Simple, Lewitt said. While the U.S. Federal Reserve has spent the past year winding down its quantitative easing policy, other major central banks – particularly the European Central bank (ECB) and the Bank of Japan (BOJ) – have ramped up their monetary easing.
Such QE policies weaken currencies.
But the Fed is now going against this global tide. Regardless of whether it raises interest rates this week, it has signaled its intent to do so this year or early in 2016.
“Even if the Fed doesn’t move, the ECB and Bank of Japan are committed to further weakening their currencies. That means further dollar strength can be expected,” said Lewitt.
And that’s going to be tough on several currencies in particular…
The Euro, Yen, and Peso Have All Slipped Against the U.S. Dollar
Here’s what the U.S. dollar is doing against some key currencies:
- The U.S. Dollar-Euro Pair (USD-EUR): A year ago, the euro was worth $1.30; now it’s down to $1.12. The euro’s downward trend got a push from the ECB’s first QE program in January. Several big banks, including Barclays Plc. (NYSE ADR: BCS) and Bank of America Corp. (NYSE: BAC) have forecast the euro will drop to parity with the U.S. dollar by the end of the year and will fall below the $1 level in 2016.
- The U.S. Dollar-Yen Pair (USD-JPY): As recently as October 2012, $1 was worth 80 Japanese yen. Now $1 is worth more than 120 Japanese yen. That’s a 50% change in three years. The BOJ’s determination to further weaken the yen is expected to drop it to 130 against the U.S. dollar by the end of 2016 and 140 by the end of 2017.
- The U.S. Dollar-Yuan Pair (USD-CNY): The Chinese government shocked the world in August when it loosened some of its controls on the yuan, causing it to plunge 2.1% in a day. The Chinese yuan is down 2.6% against the dollar for the year. According to a CNNMoney survey of economists, the Chinese yuan will fall another 2.8% against the U.S. dollar by the end of 2015 and further still in 2016.
- The U.S. Dollar-Peso Pair (USD-MXN): The Mexican peso is down more than 21% against the U.S. dollar over the past 12 months.

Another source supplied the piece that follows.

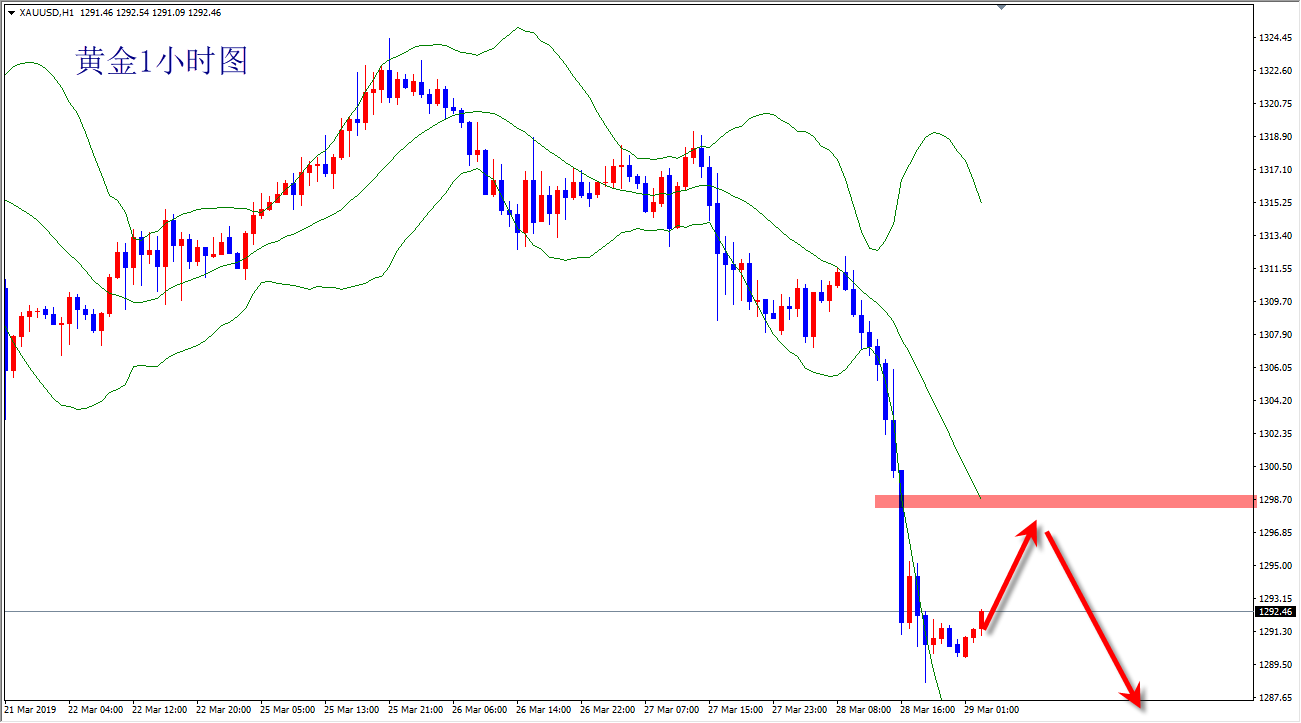
Task: Click the 1287.65 level on price axis
Action: 1276,698
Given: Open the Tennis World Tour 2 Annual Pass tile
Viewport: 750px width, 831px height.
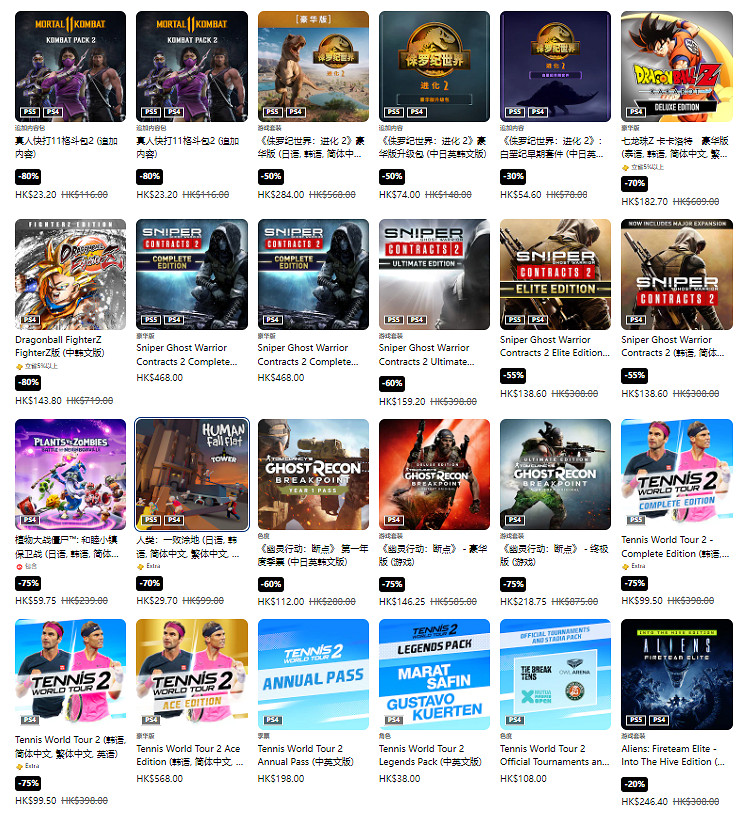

The Mexican peso has been slammed by the big drop in oil prices, forcing the Mexican central bank to sell U.S. dollars to try to prop up its currency. But here the worst is over. Forecasts call for the Mexican peso to stabilize then gain a little ground back from the U.S. dollar in 2016.
- The U.S. Dollar-Australian Dollar Pair (USD-AUD): The Australian dollar has been hit by that nation’s exposure to a slowing Chinese economy as well as the plunge in commodity prices. The Aussie dollar is down about 22% against the U.S. dollar over the past year. It’s currently at about $0.71 to USD $1. ANZ Research predicts the Aussie dollar will slip a bit further – possibly as low as $0.60 – before recovering back into the low $0.70 range next year.
What Investors Can Do About the Strong U.S. Dollar
“Investors can profit from the dollar rally by investing in dollars and selling short euros and yen,” Lewitt said.
He suggests three ETFs:
- Buy the ProShares DB US Dollar Bullish ETF (NYSE Arca: UUP), which closely tracks the exposures in the DXY. This ETF rises when the dollar rises.
- Buy the ProShares Short Euro ETF (NYSE Arca: EUFX). This ETF rises when the euro falls.
- Sell short the Guggenheim Currency Shares Japanese Yen Trust ETF (NYSE Arca: FXY). This short position will rise in value as the yen weakens.
- Buy the ProShares Short MSCI Emerging Markets ETF (NYSE Arca: EUM) to profit from continued weakness in emerging markets. This ETF rises when emerging markets stocks weaken.
Someday, of course, the U.S. dollar will collapse from the weight of the $18.4 trillion U.S. national debt and the more than $4 trillion the Fed added to its balance sheet through several bouts of QE.
But for now, it’s time to profit from a stronger U.S. dollar.